The system that has now broken down in its financial sector is not only obscene in the way wealth is distributed, but also absurd in economic as well as human terms, historically outmoded.

In the past the idea of the “invading socialist society” led some socialists — notably C L R James — to the foolish notion that the “invasion” was succeeding inexorably. No, it wasn't. No, it won't. The working-class revolution is the precondition for going from the present intermittant “bankers' socialism” to working-class socialism.

Only a workers’ government, a government serving the working class and working people generally, can do what needs to be done. It will seize the political power over the economy from those who hold it now, and expropriate those who now appropriate the labour of the working class for their profits and bonuses. It will begin to administer society rationally.

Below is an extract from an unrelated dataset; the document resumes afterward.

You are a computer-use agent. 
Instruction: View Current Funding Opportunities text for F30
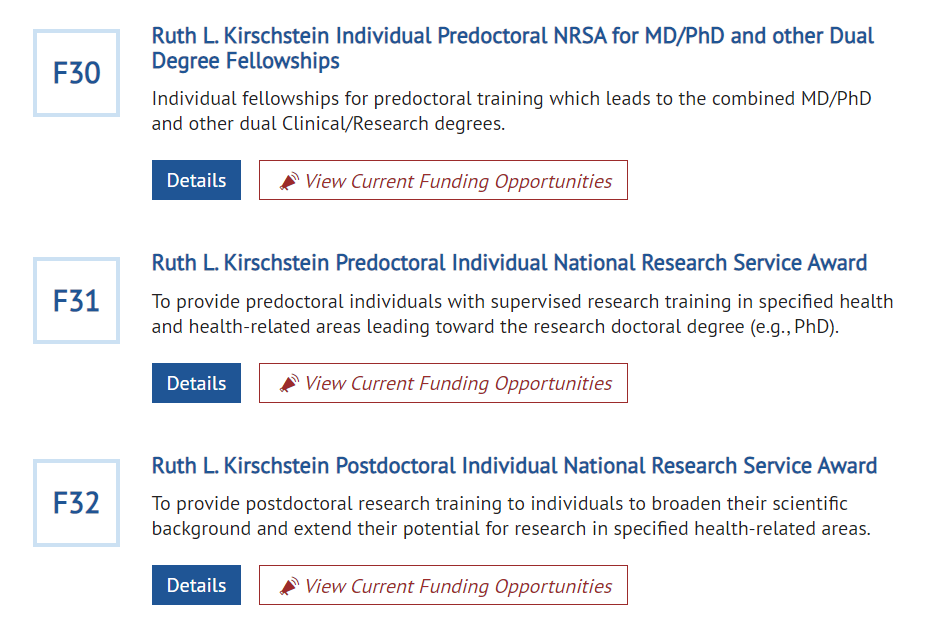458,181
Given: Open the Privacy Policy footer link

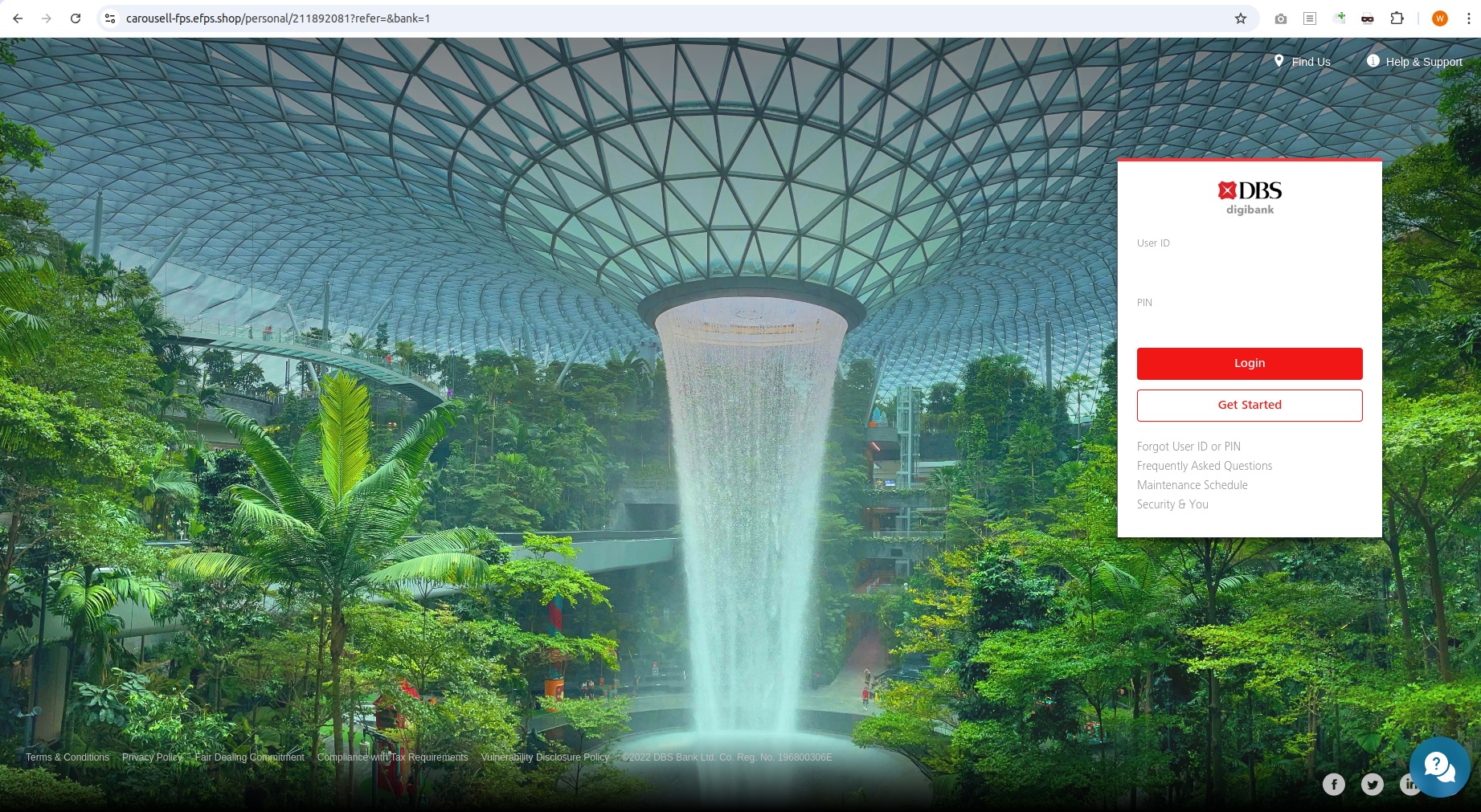Looking at the screenshot, I should 152,757.
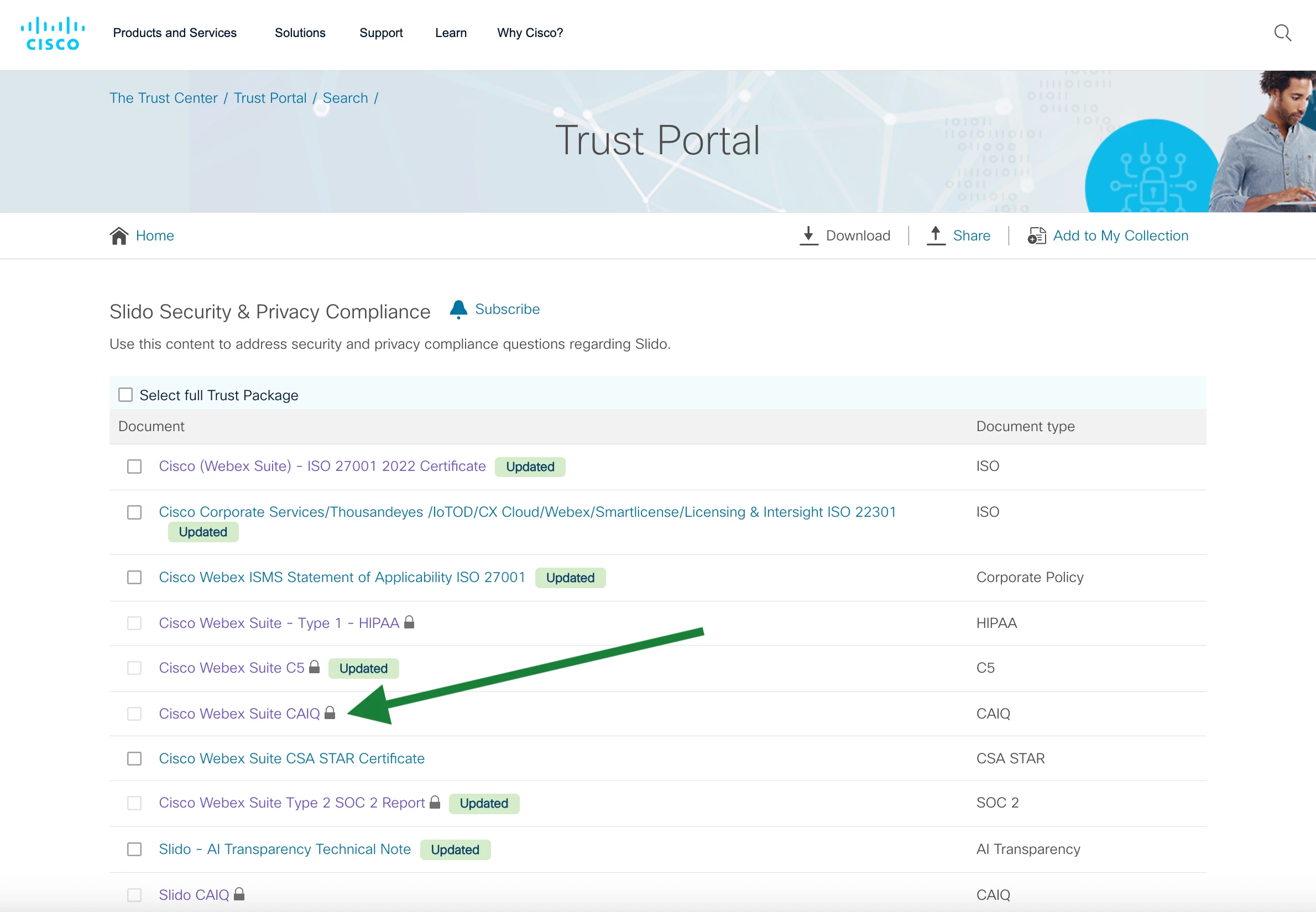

It will develop democracy throughout society and the economy. It will make political democracy deeper than the shallow “politics” we now have under capitalism. It will organise the economy in ways that do not, like today's profit-oriented organisation, degrade and threaten to destroy the ecological system on which human life depends.

From the end of the 19th century until a couple or three decades ago, the sort of “social-ism” now coming back into fashion among our rulers was widely accepted. A leading bourgeois politician said 120 years ago: “We are all socialists now”. They weren't, of course. Their “socialism” was state capitalism — the running of some industries by the state in the interests of capital as a whole.

Yet even that sort of “social-ism” gave a resonance to the educational work of working-class socialists, who thereby acequired an audience that was sympathetic rather than uncomprehending.

So too now and from now on. That imposes on working-class socialists the responsibility to be sharp and clear in what we advocate, and on and to explain how working-class socialism differs from “bankers' socialism”.

Only the working class — better-educated and better-organised — can finally eliminate the malign rule of the capitalist class, and replace it by democratic socialism. Only consistent and honest truth-telling can point the way forward for the labour movement.

The first concern of socialists must be the education of the labour movement and the working class in the need for independent class politics, politics which can enable the working class to overthrow capitalism.

The underlying objective social reason why so much of the ostensible left has succumbed to the politics of an “anti-imperialism of the idiots” and alliances with Islamic clerical fascism was the seeming impregnability of capitalism, which limited what socialists could hope to do. From that feeling of being stymied came hopes in, and alliances with, backward-facing forces “outside” the mainstream capitalist world and antagonistic to its greatest power (but also to much in modern society on which and in which democratic socialism has to be erected).

The accumulated political excrescences of decades won't wash away overnight; but the possibilities for rational socialists to clear out of the way the “reactionary socialist” nonsense of the kitsch left are now better than for many a long day.

Possibilities for regrouping rational working-class-facing democratic revolutionary socialists are opening up. We must ready ourselves for this work. We must explain the possibilities.